This post was submitted by Lawson Lundell guest author Laura Bevan.

The Canadian Radio-television and Telecommunications Commission (CRTC) announced on December 20, 2010 that Bell Canada has paid a hefty administrative penalty of $1.3 million and will make an additional voluntary payment of $266,000 as a result of unauthorized telemarketing practices. 

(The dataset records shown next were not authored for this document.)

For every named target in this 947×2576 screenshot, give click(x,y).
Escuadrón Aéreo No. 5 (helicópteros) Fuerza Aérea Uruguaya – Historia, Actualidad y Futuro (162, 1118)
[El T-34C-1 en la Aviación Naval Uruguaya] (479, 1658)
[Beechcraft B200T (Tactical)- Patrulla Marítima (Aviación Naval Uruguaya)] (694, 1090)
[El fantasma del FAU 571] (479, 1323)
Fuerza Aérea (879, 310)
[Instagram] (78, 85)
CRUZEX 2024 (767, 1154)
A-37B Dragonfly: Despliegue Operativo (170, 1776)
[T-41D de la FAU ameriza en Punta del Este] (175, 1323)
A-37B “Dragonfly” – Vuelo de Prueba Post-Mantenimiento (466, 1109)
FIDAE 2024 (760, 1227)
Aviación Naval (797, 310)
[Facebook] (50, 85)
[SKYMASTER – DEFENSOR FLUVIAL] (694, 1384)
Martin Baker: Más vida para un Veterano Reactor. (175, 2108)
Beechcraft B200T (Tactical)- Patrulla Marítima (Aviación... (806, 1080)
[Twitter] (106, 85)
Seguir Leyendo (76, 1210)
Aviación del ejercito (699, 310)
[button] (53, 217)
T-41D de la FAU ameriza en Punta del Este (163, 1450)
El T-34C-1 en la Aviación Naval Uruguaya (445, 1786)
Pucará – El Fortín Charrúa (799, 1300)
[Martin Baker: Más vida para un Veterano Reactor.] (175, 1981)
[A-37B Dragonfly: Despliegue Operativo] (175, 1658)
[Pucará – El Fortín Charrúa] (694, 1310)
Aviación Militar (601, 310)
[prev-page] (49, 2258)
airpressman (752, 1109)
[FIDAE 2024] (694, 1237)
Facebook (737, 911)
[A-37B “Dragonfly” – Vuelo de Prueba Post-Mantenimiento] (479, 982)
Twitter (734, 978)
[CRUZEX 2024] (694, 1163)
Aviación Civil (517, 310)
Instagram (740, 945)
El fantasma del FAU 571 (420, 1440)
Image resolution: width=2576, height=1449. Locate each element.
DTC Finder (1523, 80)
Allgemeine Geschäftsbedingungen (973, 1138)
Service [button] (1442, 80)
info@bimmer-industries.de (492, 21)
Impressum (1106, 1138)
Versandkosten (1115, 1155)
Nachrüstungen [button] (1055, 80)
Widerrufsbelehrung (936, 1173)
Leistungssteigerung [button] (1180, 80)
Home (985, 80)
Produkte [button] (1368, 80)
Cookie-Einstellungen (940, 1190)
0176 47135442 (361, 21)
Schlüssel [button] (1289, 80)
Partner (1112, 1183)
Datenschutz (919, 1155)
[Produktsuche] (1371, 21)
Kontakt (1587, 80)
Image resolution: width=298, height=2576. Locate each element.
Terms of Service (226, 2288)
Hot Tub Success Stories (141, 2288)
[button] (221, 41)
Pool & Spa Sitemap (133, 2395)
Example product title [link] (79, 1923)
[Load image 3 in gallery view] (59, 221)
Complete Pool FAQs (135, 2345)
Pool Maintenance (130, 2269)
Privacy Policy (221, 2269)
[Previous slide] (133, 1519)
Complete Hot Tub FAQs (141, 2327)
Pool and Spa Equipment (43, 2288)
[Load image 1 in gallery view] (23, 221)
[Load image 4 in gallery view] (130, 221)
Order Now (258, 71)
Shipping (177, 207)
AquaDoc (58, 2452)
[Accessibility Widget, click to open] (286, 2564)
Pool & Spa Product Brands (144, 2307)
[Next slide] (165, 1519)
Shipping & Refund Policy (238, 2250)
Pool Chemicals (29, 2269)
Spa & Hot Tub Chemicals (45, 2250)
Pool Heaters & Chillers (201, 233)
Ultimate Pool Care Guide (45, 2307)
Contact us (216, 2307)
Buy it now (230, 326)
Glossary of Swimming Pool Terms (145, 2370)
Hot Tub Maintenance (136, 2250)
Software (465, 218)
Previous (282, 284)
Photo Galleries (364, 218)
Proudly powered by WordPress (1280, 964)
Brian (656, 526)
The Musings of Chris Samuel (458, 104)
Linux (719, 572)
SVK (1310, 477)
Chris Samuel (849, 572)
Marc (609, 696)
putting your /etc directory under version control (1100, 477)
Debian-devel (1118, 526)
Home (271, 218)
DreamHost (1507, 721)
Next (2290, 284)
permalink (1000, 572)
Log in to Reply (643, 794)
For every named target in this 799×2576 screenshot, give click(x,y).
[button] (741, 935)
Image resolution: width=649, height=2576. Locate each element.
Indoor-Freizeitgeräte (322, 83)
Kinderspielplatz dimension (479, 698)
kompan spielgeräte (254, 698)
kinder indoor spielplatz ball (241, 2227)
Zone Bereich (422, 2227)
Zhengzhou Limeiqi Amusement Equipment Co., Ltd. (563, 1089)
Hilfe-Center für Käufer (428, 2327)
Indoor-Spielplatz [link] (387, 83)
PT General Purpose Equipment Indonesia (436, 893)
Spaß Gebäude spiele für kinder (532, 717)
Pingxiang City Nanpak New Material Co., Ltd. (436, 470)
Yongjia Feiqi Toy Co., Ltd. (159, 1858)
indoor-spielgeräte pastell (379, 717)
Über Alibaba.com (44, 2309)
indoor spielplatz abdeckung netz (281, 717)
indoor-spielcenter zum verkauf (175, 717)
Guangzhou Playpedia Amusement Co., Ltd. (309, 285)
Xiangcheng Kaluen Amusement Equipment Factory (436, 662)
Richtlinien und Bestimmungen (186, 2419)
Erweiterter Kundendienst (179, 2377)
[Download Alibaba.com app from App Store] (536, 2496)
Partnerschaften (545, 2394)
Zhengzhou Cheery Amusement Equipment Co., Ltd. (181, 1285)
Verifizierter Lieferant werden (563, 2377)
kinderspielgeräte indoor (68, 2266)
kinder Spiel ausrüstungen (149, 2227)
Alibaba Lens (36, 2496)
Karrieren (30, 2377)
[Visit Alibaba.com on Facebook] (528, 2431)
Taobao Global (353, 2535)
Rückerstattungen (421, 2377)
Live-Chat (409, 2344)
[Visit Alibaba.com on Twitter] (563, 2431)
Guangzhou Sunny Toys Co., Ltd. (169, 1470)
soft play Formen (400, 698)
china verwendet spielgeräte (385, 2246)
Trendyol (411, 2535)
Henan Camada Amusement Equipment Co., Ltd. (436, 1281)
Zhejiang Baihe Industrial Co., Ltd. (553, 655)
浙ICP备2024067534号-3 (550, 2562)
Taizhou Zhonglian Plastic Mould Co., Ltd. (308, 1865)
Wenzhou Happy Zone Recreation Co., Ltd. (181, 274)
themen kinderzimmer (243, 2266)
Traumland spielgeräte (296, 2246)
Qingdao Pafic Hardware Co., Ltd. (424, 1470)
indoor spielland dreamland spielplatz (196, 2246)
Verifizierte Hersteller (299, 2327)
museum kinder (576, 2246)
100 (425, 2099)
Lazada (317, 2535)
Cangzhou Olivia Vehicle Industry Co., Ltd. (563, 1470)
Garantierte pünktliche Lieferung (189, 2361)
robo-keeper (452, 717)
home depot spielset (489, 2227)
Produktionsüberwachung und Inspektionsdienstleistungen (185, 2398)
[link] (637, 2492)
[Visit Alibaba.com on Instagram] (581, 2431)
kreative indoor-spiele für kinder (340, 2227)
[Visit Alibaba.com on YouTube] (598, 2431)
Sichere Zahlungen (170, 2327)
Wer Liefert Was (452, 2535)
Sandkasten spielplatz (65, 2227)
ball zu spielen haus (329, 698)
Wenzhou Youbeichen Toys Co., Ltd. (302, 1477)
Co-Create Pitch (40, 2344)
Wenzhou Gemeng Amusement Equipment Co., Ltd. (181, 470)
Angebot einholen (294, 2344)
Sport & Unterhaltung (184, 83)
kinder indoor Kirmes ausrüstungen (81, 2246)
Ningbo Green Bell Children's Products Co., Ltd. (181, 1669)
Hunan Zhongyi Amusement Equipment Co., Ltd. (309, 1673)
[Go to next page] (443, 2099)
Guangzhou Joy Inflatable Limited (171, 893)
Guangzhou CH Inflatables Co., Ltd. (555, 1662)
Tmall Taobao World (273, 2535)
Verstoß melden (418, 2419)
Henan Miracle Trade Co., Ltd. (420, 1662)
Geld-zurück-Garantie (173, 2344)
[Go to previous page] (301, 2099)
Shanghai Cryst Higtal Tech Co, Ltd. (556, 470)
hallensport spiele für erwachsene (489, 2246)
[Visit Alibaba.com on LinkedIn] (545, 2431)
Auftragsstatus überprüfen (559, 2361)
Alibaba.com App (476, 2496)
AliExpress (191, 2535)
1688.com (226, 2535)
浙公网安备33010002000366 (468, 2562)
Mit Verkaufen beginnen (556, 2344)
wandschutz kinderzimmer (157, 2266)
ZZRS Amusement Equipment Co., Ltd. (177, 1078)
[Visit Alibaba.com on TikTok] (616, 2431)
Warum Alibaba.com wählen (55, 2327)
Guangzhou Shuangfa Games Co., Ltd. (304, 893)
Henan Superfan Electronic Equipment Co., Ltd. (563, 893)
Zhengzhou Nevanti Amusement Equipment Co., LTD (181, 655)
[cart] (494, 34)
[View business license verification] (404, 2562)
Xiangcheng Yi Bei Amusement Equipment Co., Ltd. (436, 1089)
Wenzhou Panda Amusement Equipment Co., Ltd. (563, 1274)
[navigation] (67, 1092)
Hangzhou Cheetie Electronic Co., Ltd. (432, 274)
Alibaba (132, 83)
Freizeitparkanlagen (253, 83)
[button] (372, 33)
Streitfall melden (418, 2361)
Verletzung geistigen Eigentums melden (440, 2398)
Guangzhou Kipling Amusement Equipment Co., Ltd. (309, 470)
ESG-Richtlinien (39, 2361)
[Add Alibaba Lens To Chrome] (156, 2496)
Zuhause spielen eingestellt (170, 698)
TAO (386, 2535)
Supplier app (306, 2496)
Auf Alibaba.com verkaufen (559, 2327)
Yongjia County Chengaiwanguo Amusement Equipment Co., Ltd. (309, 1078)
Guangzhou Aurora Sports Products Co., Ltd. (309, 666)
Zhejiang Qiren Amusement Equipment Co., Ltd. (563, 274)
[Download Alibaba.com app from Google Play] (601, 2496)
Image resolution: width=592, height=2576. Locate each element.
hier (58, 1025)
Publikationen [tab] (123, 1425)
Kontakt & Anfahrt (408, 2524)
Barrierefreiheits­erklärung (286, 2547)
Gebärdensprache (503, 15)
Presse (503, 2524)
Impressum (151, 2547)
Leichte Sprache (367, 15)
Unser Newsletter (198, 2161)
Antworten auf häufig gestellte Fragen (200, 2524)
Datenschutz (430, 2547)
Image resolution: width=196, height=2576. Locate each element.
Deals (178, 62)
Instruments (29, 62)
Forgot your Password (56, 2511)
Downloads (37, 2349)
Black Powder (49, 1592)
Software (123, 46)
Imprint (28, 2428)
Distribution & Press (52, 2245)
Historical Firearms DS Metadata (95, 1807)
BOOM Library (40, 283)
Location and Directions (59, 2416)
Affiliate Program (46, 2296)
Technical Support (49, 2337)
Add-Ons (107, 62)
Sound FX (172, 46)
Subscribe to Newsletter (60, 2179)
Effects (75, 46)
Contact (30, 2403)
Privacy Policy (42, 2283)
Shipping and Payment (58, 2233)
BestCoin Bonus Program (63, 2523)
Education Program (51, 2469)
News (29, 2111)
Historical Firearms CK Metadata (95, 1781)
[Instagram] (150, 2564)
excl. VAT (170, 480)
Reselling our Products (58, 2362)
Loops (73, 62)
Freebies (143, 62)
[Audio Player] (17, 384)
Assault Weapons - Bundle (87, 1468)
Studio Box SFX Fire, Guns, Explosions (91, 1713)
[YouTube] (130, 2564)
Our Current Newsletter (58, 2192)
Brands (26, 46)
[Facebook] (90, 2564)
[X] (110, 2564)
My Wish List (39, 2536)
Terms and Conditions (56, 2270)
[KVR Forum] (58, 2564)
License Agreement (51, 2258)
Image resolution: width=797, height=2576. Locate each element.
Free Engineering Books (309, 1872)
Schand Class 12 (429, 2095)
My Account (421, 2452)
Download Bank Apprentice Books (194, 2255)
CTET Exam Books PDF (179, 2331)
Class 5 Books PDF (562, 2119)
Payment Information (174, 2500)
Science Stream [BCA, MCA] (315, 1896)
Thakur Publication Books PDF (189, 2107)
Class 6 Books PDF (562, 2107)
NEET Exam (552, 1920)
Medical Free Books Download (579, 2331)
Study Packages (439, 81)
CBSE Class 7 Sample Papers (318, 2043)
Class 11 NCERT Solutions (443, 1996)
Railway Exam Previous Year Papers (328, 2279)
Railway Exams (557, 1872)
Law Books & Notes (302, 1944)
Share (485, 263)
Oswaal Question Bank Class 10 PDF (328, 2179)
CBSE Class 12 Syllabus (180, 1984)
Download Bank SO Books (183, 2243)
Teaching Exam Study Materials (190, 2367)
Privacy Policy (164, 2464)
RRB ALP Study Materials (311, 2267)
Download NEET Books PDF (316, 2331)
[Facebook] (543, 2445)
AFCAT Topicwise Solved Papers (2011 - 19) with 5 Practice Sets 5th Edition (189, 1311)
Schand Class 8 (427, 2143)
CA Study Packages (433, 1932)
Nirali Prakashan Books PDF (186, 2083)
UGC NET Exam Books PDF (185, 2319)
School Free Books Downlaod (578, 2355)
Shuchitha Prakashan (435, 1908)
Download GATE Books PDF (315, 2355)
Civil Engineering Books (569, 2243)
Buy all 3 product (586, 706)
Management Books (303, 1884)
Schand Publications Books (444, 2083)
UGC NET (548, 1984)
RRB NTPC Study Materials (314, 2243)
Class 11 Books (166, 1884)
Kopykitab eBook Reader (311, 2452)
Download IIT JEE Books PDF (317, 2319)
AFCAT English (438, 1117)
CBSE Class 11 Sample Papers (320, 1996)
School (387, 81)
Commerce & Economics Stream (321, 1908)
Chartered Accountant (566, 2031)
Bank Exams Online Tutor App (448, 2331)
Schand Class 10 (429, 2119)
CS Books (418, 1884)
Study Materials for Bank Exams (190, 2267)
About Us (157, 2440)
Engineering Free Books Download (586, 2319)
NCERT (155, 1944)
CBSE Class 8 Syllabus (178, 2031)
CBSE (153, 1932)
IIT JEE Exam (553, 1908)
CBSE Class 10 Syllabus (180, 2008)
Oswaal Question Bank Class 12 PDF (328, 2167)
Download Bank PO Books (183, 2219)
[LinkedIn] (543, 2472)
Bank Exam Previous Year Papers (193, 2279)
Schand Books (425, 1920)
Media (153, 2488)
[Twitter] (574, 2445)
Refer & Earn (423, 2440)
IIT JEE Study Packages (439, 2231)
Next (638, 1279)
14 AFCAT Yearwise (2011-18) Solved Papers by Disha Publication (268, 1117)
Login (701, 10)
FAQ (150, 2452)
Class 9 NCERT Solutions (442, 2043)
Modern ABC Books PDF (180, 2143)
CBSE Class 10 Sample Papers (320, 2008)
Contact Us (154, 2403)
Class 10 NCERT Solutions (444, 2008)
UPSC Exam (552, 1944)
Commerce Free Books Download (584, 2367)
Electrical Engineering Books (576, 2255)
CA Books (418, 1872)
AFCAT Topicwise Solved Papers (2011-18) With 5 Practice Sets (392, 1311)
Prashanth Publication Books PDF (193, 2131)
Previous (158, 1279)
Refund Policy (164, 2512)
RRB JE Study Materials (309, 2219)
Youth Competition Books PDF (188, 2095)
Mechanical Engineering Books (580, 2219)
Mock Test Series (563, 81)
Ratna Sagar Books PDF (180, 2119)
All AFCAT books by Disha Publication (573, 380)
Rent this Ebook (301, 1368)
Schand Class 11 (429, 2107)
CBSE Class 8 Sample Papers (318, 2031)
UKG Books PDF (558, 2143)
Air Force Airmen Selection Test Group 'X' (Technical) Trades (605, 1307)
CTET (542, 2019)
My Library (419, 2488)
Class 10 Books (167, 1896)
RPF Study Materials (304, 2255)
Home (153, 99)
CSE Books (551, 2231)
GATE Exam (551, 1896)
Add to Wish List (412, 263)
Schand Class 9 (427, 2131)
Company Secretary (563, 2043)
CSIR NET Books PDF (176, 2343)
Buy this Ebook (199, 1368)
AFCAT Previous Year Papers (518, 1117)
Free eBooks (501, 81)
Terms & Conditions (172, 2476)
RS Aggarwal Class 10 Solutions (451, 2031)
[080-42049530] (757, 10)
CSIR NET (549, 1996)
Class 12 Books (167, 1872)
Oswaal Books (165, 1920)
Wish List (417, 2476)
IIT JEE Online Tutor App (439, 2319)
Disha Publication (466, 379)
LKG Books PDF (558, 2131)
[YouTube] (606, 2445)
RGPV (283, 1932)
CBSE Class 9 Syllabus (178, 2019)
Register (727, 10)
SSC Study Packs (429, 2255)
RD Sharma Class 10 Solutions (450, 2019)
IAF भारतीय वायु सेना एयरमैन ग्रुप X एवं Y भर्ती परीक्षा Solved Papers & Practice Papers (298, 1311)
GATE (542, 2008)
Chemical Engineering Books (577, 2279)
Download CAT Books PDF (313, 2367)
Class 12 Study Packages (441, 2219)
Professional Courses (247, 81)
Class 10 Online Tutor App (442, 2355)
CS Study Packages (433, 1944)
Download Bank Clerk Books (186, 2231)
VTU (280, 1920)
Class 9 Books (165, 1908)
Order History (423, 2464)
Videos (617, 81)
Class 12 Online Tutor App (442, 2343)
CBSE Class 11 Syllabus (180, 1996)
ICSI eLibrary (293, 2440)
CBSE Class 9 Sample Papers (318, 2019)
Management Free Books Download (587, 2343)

Bell Canada agreed to pay the administrative penalty after independent telemarketing firms, hired to promote Bell Canada services, made calls to Canadians registered on the National Do Not Call List (DNCL) or to Canadians that should have been on Bell Canada's "internal" do not call list.  The calls violated the CRTC's National DNCL Rules, a section of the Unsolicited Telecommunications Rules which have been evolving since 2007 through a series of CRTC decisions and policy statements.  The Rules apply to both telemarketers and clients of telemarketing firms.
 
The Bell Canada penalty comes on the heels of the announcement on December 17, 2010 of a $500,000 administrative penalty levied against Xentel DM Inc. over unauthorized calls placed on behalf of non-charitable organizations to Canadians registered on the DNCL (the Rules provide an exemption for registered charities).  These recent administrative penalties far outstrip the fines levied by the CRTC to date this year -the highest administrative penalty made public in 2010 was a $20,000 fine levied against a repeat violator of the National DNCL Rules.

Bell Canada has also agreed to make a voluntary payment of $266,000 to Concordia University's Institute for Information and Systems Engineering in connection with a CRTC investigation into Bell Canada's use of automated calling devices to communicate with prepaid mobile customers without the customers' express consent.  Earlier this year, the CRTC reached a similar agreement with TELUS Communications Inc. when the CRTC raised concerns about the use of automated calling devices to contact prepaid TELUS customers about impending service interruptions.  TELUS agreed to cease all calls made by automated calling devices and pay $200,000 to establish a scholarship fund at the School of Public Policy and Administration at Carleton University.  The CRTC has not issued formal findings of liability against either Bell Canada or TELUS in these investigations.